Applications are being accepted on a rolling basis for the Community Based Care Transition Program and as much as $500 million is potentially on the table.

We’re reaching out to engage State Medicaid Agencies and State Agencies on Aging in the Partnership for Patients efforts as well – inviting them to share their own best practices and encouraging their eligible Home and Community Based Service provides to apply and participate.

These efforts also allow us to find new ways to help those patients facing the highest risk. Over the years, leaders in industry have learned that doing something right often costs less than doing it wrong. We believe that same principle applies in health care – that by providing better care, especially for those most in need, we can provide care more affordably.
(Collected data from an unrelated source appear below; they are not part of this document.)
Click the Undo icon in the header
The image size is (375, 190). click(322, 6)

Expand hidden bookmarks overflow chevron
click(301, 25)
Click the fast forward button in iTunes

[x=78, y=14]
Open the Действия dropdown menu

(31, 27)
The dual eligible population for example accounts for 40 percent of Medicaid spending, with most of it paying for long-term care that Medicare doesn’t cover. When beneficiaries have to navigate two programs separately it is no surprise that the care they receive is often inefficient and ineffective.

But we know that we can dramatically improve health outcomes and reduce costs for dual eligibles if we do a better job coordinating their care.
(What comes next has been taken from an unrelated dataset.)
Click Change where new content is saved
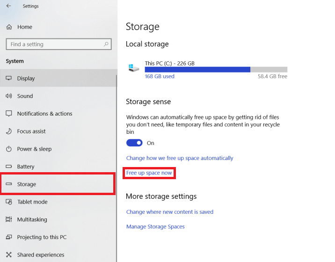 pyautogui.click(x=170, y=212)
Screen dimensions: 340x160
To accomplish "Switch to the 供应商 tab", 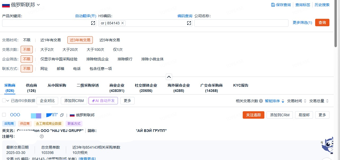I will pyautogui.click(x=31, y=88).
To help do that, the Affordable Care Act created a new Coordinated Health Care Office that focuses specifically on helping states improve care for dual eligibles.

In all of our work to ensure better care and better health, we know we have so much to gain by working together.

I know we are headed in the right direction.

I encourage you to keep pushing harder still, to continue looking and working for new opportunities to bring the aging and disabilities communities together around a shared vision of strong and innovative home and community based services, and access to quality health care.

We face new challenges as our older population grows in proportion to the rest of the population -- and so does the number of people aging with a long-term disability into midlife and beyond. But your work is showing the way forward.

The type of care that every individual deserves is unique to him or her.

It requires time, attention, and thoughtful communication and coordination. We are finally moving toward a system that makes room for those things.

And I look forward to taking the next steps together with all of you.

Thank you.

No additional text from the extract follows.